** Opening SOURCE MATERIAL block **

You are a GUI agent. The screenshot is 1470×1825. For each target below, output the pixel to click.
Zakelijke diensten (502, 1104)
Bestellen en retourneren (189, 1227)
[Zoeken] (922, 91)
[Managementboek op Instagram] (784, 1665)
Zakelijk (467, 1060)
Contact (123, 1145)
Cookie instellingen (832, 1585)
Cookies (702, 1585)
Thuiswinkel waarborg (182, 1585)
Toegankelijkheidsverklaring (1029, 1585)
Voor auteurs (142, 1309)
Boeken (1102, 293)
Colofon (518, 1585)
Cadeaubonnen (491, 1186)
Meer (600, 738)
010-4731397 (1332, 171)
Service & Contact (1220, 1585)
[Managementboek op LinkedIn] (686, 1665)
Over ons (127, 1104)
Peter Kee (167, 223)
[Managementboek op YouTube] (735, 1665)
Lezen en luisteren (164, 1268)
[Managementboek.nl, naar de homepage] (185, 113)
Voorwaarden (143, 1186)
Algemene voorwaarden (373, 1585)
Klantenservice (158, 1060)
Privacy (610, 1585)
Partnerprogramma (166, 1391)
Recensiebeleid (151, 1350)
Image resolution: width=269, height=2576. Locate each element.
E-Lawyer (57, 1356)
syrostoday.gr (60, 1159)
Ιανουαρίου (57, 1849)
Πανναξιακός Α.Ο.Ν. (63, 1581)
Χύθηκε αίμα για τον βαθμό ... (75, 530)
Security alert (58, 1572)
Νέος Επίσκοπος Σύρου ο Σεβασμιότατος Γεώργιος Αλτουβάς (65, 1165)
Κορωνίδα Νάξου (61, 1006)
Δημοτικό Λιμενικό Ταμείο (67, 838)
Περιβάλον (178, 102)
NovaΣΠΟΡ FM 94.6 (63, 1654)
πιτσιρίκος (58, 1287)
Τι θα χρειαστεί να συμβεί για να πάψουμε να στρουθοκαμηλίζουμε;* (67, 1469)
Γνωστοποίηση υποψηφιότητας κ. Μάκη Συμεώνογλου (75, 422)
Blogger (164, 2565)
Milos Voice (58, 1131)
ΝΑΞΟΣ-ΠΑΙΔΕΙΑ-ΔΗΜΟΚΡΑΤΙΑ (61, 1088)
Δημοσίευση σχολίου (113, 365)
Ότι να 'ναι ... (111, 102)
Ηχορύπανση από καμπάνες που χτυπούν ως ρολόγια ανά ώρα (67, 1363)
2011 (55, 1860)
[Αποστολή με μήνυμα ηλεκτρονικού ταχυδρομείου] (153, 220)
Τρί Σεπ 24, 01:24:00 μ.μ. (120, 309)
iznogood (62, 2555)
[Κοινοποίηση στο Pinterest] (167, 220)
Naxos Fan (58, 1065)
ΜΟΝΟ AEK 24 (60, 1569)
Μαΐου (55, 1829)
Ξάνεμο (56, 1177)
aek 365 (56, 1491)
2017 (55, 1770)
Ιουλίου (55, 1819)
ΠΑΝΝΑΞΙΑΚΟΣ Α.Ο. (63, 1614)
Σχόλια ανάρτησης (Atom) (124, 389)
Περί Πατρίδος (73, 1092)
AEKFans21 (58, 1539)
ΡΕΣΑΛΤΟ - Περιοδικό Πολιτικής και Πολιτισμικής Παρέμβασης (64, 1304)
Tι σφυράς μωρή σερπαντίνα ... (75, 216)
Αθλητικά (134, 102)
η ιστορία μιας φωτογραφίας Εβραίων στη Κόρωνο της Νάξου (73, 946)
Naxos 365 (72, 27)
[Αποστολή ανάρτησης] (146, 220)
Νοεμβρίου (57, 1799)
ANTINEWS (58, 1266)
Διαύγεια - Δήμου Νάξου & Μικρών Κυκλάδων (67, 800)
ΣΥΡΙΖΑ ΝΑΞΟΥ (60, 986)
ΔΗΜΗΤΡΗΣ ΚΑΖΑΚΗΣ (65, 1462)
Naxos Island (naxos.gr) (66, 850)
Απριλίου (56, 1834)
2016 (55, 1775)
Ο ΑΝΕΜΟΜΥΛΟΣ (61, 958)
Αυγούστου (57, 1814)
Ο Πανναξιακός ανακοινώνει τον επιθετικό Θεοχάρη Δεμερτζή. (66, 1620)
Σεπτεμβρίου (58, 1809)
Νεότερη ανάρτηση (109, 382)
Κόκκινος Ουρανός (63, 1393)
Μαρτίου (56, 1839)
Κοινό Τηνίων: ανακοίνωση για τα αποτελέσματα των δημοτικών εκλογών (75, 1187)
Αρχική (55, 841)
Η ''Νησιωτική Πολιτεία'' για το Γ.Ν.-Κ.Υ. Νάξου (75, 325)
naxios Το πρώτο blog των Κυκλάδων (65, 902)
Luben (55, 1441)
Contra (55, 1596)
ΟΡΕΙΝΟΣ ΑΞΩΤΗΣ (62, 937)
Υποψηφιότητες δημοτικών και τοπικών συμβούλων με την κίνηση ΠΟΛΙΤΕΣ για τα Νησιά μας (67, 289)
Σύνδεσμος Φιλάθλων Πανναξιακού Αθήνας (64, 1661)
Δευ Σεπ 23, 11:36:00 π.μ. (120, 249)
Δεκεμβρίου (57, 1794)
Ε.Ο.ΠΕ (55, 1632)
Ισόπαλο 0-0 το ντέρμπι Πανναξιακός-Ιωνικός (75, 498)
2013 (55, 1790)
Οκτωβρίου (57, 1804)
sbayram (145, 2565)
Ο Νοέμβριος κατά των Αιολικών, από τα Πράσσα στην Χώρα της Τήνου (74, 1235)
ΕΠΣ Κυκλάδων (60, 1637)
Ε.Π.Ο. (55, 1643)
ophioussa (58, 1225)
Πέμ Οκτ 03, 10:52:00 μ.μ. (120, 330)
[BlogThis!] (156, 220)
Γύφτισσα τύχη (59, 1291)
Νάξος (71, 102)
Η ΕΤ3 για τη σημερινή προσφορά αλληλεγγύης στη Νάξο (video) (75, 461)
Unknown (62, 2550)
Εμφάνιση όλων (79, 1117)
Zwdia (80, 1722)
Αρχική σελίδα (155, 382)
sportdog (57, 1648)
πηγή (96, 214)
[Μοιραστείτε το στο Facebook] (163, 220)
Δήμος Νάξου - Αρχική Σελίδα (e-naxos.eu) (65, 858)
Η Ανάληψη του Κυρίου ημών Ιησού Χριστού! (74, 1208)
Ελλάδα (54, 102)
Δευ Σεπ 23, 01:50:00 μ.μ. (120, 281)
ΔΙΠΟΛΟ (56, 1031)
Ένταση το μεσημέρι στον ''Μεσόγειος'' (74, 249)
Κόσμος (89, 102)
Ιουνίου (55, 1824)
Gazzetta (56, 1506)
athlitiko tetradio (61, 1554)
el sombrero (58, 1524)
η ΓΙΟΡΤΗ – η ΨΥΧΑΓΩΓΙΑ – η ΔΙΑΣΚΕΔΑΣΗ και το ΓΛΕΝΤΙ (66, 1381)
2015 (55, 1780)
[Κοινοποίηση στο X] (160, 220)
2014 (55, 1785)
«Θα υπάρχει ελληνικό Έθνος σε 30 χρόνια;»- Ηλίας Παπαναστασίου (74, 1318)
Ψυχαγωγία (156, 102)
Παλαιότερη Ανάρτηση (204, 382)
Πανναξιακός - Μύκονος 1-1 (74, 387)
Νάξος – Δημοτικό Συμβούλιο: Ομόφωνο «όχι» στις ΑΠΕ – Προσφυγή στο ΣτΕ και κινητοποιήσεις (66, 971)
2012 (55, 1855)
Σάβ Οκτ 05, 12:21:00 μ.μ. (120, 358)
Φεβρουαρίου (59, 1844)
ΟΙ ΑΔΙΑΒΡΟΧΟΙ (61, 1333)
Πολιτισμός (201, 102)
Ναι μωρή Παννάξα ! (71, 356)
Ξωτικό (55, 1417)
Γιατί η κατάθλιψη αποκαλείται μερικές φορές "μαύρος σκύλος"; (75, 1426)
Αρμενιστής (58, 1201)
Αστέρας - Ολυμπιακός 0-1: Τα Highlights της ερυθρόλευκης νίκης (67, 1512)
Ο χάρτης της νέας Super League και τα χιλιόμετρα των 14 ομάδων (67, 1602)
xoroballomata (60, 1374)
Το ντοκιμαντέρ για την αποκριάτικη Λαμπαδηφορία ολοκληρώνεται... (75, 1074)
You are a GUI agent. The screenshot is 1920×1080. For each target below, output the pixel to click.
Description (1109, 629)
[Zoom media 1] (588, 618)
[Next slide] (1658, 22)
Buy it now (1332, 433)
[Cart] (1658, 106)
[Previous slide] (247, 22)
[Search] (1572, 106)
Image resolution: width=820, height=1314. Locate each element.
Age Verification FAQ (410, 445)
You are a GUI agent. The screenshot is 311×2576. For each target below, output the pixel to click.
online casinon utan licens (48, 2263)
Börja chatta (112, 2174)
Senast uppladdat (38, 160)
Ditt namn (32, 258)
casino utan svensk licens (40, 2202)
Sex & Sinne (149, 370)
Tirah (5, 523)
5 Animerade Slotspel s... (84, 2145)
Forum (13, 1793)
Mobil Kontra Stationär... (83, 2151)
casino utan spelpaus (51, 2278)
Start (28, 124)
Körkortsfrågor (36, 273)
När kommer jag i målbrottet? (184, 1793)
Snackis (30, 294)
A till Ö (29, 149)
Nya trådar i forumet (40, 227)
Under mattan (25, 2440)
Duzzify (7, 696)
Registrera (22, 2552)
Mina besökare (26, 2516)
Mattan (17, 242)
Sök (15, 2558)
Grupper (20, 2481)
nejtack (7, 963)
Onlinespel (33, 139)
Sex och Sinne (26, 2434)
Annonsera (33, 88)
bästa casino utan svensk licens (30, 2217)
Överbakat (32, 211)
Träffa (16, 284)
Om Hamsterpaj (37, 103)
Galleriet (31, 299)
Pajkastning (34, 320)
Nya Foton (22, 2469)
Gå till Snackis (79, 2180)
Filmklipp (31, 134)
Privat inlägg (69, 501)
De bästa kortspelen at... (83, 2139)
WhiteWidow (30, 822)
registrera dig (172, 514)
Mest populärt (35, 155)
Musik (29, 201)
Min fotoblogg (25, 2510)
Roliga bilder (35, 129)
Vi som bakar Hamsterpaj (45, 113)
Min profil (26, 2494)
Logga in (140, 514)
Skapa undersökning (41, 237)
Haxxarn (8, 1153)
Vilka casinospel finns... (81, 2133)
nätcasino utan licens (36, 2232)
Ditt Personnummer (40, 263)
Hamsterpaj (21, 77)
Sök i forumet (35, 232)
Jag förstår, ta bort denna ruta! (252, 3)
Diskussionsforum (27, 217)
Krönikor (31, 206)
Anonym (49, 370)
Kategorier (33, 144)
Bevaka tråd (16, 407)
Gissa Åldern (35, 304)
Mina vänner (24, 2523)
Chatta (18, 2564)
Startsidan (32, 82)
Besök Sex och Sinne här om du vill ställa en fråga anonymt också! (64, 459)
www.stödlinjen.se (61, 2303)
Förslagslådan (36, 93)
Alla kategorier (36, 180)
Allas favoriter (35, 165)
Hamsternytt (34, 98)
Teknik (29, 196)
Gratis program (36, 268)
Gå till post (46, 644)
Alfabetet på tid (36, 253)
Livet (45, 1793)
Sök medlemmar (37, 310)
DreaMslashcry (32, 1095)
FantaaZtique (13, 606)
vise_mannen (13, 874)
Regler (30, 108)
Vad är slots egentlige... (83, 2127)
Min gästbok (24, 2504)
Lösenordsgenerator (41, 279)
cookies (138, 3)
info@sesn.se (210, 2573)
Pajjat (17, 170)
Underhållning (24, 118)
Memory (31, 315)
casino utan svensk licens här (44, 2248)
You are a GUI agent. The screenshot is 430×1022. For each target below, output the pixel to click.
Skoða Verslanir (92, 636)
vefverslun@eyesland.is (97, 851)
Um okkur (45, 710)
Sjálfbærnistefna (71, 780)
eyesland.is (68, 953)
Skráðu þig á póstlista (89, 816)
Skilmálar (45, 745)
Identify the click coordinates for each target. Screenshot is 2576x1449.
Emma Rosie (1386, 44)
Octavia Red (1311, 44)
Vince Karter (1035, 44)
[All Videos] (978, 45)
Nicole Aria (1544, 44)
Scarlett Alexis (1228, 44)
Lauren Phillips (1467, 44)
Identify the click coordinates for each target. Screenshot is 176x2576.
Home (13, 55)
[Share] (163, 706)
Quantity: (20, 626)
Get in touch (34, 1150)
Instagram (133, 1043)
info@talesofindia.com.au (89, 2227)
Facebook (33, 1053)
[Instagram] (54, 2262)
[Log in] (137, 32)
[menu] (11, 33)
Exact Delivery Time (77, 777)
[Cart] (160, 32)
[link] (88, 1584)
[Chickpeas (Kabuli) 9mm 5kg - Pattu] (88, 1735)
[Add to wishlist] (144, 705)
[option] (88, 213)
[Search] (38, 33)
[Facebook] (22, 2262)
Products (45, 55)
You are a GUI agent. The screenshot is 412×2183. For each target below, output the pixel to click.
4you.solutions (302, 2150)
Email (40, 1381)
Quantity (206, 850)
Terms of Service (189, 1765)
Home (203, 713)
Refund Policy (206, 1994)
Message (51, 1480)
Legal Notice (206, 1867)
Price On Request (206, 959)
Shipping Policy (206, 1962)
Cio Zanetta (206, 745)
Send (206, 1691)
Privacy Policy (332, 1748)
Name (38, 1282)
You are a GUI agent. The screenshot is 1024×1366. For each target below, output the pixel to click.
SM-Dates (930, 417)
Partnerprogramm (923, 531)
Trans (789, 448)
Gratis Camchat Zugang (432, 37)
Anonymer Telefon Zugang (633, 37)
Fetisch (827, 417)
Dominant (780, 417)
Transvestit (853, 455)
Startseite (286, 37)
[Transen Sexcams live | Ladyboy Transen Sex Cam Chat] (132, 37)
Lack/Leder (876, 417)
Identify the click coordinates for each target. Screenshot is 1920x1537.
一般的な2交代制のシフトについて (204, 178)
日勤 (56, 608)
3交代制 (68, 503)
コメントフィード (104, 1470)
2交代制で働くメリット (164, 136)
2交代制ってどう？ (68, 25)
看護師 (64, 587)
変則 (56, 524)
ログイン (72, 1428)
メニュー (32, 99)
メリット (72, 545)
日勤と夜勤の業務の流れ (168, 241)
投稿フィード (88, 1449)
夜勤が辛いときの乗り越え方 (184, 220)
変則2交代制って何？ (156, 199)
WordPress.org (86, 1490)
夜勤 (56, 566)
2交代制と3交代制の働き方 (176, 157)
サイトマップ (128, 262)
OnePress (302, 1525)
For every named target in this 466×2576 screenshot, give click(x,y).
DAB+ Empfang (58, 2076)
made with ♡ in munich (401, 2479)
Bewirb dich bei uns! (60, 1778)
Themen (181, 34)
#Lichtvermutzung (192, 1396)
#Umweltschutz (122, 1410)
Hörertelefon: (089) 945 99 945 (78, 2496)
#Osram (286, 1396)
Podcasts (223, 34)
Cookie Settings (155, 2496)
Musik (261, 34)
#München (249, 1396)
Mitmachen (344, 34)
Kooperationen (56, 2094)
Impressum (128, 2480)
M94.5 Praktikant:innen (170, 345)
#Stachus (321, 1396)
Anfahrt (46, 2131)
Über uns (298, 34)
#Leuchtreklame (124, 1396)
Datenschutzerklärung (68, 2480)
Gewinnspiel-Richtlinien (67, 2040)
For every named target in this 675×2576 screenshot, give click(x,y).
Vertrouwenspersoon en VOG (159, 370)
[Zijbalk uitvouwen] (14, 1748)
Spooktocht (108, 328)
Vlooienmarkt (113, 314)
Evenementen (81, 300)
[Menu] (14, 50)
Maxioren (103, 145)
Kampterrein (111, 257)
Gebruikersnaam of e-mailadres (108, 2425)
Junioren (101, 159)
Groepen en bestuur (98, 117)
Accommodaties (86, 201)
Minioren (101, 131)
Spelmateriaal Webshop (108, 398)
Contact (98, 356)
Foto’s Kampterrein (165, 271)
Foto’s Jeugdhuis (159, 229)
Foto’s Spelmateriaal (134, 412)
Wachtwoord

** Closing SOURCE MATERIAL block **

__WHAT NEEDS TO BE DONE__. From the records above, print only the lines between the one holding "Partnerprogramma (166, 1391)" and the one holding "Νέος Επίσκοπος Σύρου", inclusive, exactly as they stand.

__SOLUTION TO THE EXERCISE__.
Partnerprogramma (166, 1391)
Recensiebeleid (151, 1350)
Image resolution: width=269, height=2576. Locate each element.
E-Lawyer (57, 1356)
syrostoday.gr (60, 1159)
Ιανουαρίου (57, 1849)
Πανναξιακός Α.Ο.Ν. (63, 1581)
Χύθηκε αίμα για τον βαθμό ... (75, 530)
Security alert (58, 1572)
Νέος Επίσκοπος Σύρου ο Σεβασμιότατος Γεώργιος Αλτουβάς (65, 1165)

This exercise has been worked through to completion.